A few months later, Guzmán told an American visitor, "Felix says to me that I’m very stubborn, but he’s the same. I told him, Look, neither can I tell you to quit, because I too am in an organization, and how can I tell you to quit, if I don’t want to? I told him, this is your decision, because I’m not going to tell you to quit, no way."
In the next few months, Guzmán received more death threats if she did not pressure Gonzalez, including threats against the child she was carrying.
Guzmán says she learned her combative ways early, answering back to her two older sisters. In the factory, when Korean supervisors yelled at the workers to get them to work faster, "There were many of us who wouldn’t put up with it. They could shout at us, and we would answer back.
"We didn’t have a union yet, but I never let them yell at me. I said they weren’t going to tell me what to do, because I knew how to do my work. Besides, the salary they were paying wasn’t enough that they should make us put out more work."
Guzmán tells how the union was born:
"The owners sold the company to other Koreans, and these Koreans started to impose rules. They wanted us to come in at 7:15 [instead of 7:30], but they didn’t want to pay us for those fifteen minutes. No one agreed. We all agreed among ourselves that we’d go in at 7:30. And we even said—there were some people among us who were pretty aggressive—that if anyone did go in at 7:15, we’d take them out ourselves.
"Everyone arrived at 7:15, but no one went in. Then, at 7:25, they began to go in. At 7:30, they closed the doors, and left 58 people outside.

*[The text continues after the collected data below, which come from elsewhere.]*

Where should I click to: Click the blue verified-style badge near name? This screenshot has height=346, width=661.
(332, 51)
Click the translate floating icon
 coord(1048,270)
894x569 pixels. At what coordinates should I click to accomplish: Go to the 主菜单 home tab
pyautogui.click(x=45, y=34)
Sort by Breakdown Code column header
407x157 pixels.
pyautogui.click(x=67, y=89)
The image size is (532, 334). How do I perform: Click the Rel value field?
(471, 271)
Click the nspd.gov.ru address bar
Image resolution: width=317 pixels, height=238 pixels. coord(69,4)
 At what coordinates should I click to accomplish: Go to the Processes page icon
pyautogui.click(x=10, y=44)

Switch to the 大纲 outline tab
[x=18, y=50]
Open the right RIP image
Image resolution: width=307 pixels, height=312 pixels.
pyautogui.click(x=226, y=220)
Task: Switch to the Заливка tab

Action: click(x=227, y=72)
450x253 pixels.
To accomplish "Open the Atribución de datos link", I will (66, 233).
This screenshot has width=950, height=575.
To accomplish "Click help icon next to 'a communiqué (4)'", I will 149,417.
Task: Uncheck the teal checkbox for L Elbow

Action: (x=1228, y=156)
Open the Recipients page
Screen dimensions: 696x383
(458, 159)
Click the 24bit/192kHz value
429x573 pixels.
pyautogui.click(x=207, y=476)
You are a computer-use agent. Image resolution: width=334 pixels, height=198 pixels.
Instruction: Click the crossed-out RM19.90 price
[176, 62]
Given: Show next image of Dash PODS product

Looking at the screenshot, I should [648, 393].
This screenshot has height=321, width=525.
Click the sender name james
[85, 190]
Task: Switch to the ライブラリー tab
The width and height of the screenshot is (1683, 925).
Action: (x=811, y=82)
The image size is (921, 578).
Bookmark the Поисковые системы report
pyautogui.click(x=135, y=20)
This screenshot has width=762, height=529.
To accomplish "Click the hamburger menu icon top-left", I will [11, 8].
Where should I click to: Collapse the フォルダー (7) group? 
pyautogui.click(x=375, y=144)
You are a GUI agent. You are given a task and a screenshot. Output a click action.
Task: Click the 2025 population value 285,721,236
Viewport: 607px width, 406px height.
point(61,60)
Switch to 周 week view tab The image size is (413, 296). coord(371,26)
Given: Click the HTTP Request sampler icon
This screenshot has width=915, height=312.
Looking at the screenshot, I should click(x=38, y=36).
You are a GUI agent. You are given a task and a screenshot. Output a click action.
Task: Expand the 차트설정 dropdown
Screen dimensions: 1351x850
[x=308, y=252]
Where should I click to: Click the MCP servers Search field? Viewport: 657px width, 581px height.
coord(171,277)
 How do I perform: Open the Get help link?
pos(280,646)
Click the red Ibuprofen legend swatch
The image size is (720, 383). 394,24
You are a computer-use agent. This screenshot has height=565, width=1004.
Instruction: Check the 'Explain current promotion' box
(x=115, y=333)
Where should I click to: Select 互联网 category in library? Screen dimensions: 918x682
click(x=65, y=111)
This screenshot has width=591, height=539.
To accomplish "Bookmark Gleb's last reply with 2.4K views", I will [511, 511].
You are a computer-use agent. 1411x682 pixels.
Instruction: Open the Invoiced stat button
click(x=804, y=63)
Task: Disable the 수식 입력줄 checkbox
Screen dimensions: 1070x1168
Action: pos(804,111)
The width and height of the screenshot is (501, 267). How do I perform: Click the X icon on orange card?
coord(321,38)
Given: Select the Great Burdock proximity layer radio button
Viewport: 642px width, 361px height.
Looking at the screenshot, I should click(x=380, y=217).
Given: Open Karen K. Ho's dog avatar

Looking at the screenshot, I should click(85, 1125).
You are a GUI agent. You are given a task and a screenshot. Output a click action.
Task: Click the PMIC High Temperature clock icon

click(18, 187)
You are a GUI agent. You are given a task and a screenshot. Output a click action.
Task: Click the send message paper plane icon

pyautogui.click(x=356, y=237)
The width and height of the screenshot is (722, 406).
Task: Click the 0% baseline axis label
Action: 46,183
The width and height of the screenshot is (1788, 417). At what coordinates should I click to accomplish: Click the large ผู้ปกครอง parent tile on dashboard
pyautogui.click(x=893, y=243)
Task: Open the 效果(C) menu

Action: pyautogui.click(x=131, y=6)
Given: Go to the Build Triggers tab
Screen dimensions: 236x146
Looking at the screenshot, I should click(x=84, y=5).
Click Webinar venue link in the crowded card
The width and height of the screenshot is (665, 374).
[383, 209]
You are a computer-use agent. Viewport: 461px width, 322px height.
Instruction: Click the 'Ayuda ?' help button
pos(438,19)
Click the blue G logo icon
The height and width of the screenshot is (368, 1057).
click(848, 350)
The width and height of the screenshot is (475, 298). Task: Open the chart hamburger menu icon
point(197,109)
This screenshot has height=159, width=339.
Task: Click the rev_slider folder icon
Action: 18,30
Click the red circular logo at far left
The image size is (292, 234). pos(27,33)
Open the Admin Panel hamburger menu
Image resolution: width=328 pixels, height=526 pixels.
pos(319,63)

"But among those fifty-eight there was a girl who knew what a union was. She knew people, and they talked." A meeting was called in a nearby park. "And that’s how we got organized."
As of January, 1996, the L&L union was still trying to negotiate a contract.
After the kidnapping, L&L’s chief of personnel advised Guzmán to quit. "He said to me, `How do you stand it, these Koreans? Why are you still here?’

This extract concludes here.